__Problem description__: Give the count of lines below that include the word "dropdown", and say nothing else.

....

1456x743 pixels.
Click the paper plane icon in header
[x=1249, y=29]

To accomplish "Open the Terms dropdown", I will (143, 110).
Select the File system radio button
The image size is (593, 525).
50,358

....

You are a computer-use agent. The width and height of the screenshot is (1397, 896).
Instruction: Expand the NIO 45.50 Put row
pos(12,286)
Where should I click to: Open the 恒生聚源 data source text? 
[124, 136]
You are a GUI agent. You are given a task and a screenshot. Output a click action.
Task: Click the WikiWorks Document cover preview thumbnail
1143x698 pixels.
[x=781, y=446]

....

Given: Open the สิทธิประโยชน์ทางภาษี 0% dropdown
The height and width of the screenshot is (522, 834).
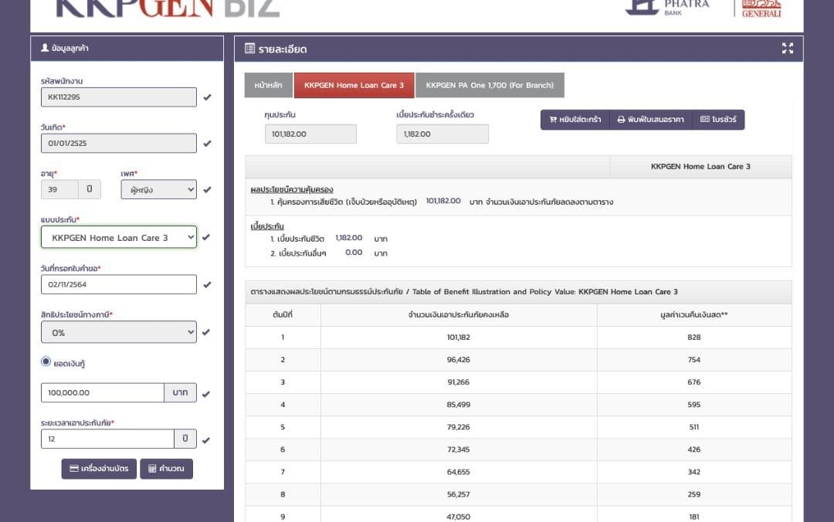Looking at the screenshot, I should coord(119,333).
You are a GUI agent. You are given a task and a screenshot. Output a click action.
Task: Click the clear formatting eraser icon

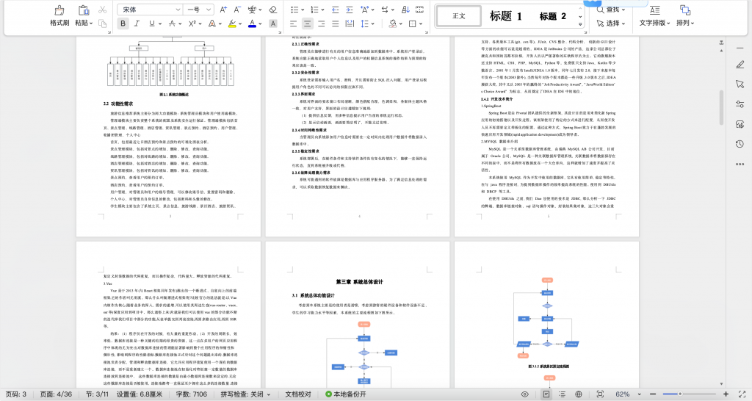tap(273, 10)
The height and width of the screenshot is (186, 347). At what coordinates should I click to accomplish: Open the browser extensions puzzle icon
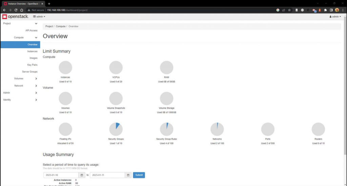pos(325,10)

....

__Your response__: 2